Dia menyebut sesuai ketentuan Pasal 18 nomor 12 Undang-Undang Nomor 2 Tahun 2022 tentang Cipta Kerja, setiap orang nan melakukan pemanfaatan ruang dari perairan pesisir wajib mempunyai KKPRL dari pemerintah pusat.
“Ini baru kerugian sumber daya kelautan nan diambil material. Kalau kita gabungkan, jika ikut patokan PP Nomor 26, kapal ini kudu bayar KKPRL, kudu bayar bea keluar, kudu bayar persetujuan ekspor, kudu bayar IUP penjualan, kudu bayar Amdal, artinya potensi penerimaan negara nan lenyap lebih dari Rp223 miliar,” kata Victor.

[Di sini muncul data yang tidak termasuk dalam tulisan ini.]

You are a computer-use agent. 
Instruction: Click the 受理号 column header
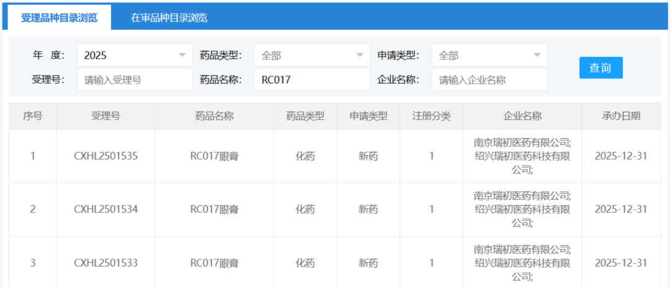105,116
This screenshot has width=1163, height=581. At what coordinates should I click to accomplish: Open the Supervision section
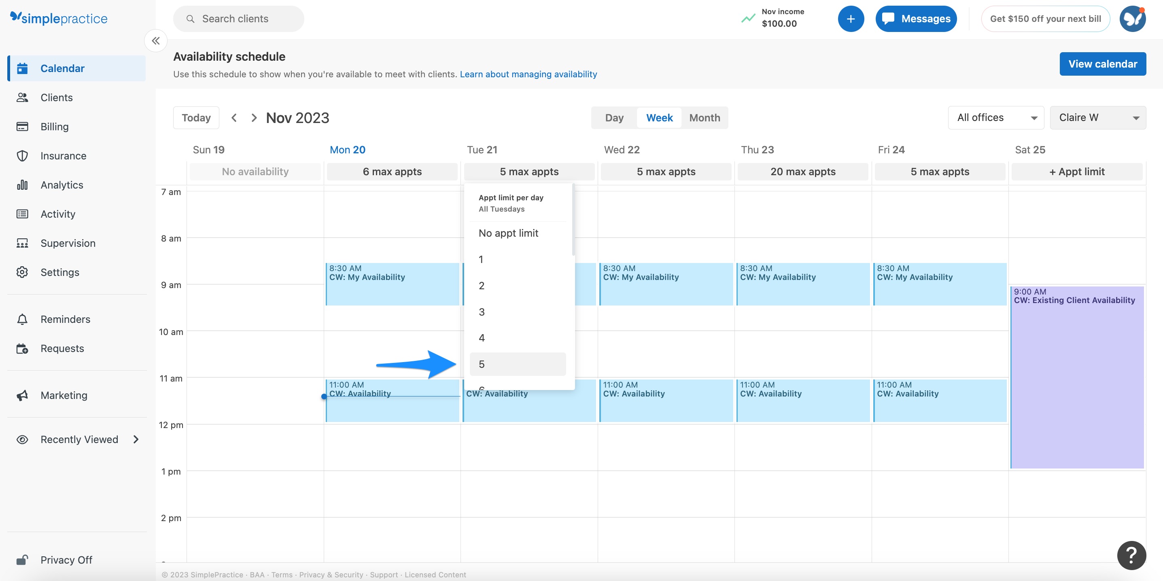tap(68, 243)
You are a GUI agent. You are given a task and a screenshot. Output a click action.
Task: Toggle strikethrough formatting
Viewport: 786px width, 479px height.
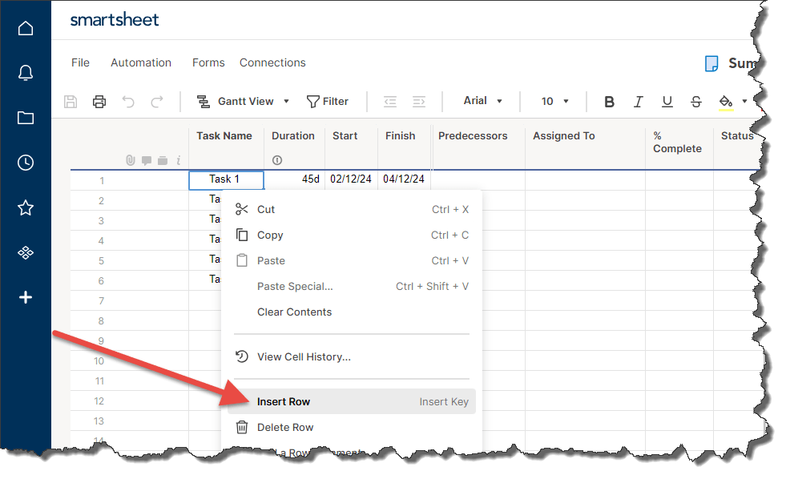pyautogui.click(x=695, y=101)
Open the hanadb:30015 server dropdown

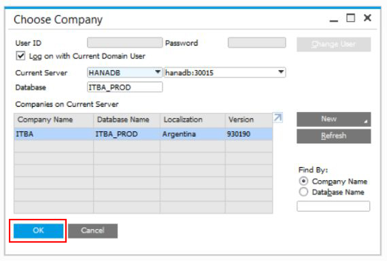point(281,72)
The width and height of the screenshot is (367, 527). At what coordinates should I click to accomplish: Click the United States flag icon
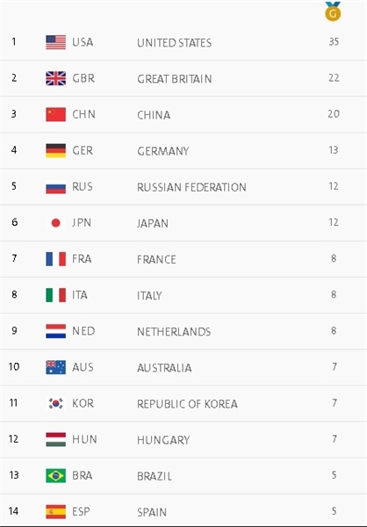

Saat ini kedua kapal berbendera asing tersebut tetap dalam pemeriksaan. KKP membentuk tim interogator nan bakal mendalami sudah berapa lama aktivitas pengerukan pasir laut dilakukan oleh kapal tersebut.
Direktur Jenderal PSDKP KKP Pung Nugroho Saksono mengatakan perlu hukuman tegas agar ada pengaruh jera agar kejadian serupa tidak kembali terulang.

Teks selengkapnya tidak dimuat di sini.